* **Work order**
Please return each record below exactly, with nothing left out.

* **Provided information**

══════════════════════════════

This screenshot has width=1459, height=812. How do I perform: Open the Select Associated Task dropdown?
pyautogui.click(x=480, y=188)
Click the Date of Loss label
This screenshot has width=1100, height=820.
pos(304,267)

══════════════════════════════

* **Expected answer**
This screenshot has width=1459, height=812. How do I perform: Open the Select Associated Task dropdown?
pyautogui.click(x=480, y=188)
Click the Date of Loss label
This screenshot has width=1100, height=820.
pos(304,267)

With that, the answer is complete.